Set exercise
Swap every "Instruction" in the data below for "Goal" and give the lines back with nothing else changed.

Dataset items:

######

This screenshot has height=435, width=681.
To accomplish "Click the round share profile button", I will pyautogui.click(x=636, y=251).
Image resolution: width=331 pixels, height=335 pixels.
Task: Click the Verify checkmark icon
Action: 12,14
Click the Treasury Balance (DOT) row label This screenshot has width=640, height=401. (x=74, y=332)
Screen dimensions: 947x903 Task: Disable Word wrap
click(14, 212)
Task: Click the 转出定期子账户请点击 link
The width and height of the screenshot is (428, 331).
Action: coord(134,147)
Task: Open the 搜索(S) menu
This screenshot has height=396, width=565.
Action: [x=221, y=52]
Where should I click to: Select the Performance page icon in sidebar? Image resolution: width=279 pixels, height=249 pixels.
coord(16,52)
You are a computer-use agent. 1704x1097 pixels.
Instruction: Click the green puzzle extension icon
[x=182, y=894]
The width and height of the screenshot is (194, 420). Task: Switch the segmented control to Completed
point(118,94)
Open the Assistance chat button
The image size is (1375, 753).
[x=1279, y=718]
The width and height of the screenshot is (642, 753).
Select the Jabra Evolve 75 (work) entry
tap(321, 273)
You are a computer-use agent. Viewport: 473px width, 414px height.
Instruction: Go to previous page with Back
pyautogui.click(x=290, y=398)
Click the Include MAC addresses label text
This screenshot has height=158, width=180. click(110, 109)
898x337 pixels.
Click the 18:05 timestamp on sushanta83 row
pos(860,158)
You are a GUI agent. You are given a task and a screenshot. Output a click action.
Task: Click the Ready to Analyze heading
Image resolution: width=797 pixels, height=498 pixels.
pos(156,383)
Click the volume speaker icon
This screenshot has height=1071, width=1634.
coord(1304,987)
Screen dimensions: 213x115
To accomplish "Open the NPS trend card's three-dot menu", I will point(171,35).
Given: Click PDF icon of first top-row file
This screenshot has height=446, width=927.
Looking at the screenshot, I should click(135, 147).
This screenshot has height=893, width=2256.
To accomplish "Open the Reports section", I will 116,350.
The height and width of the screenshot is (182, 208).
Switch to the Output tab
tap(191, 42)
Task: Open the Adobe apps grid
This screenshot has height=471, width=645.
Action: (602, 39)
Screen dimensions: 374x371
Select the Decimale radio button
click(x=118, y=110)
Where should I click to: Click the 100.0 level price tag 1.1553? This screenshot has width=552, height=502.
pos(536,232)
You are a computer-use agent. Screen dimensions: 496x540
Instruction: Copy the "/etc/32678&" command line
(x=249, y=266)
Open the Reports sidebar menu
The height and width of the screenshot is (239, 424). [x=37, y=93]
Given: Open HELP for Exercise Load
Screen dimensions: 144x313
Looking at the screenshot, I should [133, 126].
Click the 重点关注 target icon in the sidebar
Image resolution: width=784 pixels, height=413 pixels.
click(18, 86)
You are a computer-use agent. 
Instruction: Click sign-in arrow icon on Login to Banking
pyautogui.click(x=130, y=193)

######

Full answer
This screenshot has height=435, width=681.
To accomplish "Click the round share profile button", I will pyautogui.click(x=636, y=251).
Image resolution: width=331 pixels, height=335 pixels.
Task: Click the Verify checkmark icon
Action: 12,14
Click the Treasury Balance (DOT) row label This screenshot has width=640, height=401. (x=74, y=332)
Screen dimensions: 947x903 Task: Disable Word wrap
click(14, 212)
Task: Click the 转出定期子账户请点击 link
The width and height of the screenshot is (428, 331).
Action: coord(134,147)
Task: Open the 搜索(S) menu
This screenshot has height=396, width=565.
Action: [x=221, y=52]
Where should I click to: Select the Performance page icon in sidebar? Image resolution: width=279 pixels, height=249 pixels.
coord(16,52)
You are a computer-use agent. 1704x1097 pixels.
Goal: Click the green puzzle extension icon
[x=182, y=894]
The width and height of the screenshot is (194, 420). Task: Switch the segmented control to Completed
point(118,94)
Open the Assistance chat button
The image size is (1375, 753).
[x=1279, y=718]
The width and height of the screenshot is (642, 753).
Select the Jabra Evolve 75 (work) entry
tap(321, 273)
You are a computer-use agent. Viewport: 473px width, 414px height.
Goal: Go to previous page with Back
pyautogui.click(x=290, y=398)
Click the Include MAC addresses label text
This screenshot has height=158, width=180. click(110, 109)
898x337 pixels.
Click the 18:05 timestamp on sushanta83 row
pos(860,158)
You are a GUI agent. You are given a task and a screenshot. Output a click action.
Task: Click the Ready to Analyze heading
Image resolution: width=797 pixels, height=498 pixels.
pos(156,383)
Click the volume speaker icon
This screenshot has height=1071, width=1634.
coord(1304,987)
Screen dimensions: 213x115
To accomplish "Open the NPS trend card's three-dot menu", I will point(171,35).
Given: Click PDF icon of first top-row file
This screenshot has height=446, width=927.
Looking at the screenshot, I should click(135, 147).
This screenshot has height=893, width=2256.
To accomplish "Open the Reports section", I will 116,350.
The height and width of the screenshot is (182, 208).
Switch to the Output tab
tap(191, 42)
Task: Open the Adobe apps grid
This screenshot has height=471, width=645.
Action: (602, 39)
Screen dimensions: 374x371
Select the Decimale radio button
click(x=118, y=110)
Where should I click to: Click the 100.0 level price tag 1.1553? This screenshot has width=552, height=502.
pos(536,232)
You are a computer-use agent. Screen dimensions: 496x540
Goal: Copy the "/etc/32678&" command line
(x=249, y=266)
Open the Reports sidebar menu
The height and width of the screenshot is (239, 424). [x=37, y=93]
Given: Open HELP for Exercise Load
Screen dimensions: 144x313
Looking at the screenshot, I should [133, 126].
Click the 重点关注 target icon in the sidebar
Image resolution: width=784 pixels, height=413 pixels.
click(18, 86)
You are a computer-use agent. 
Goal: Click sign-in arrow icon on Login to Banking
pyautogui.click(x=130, y=193)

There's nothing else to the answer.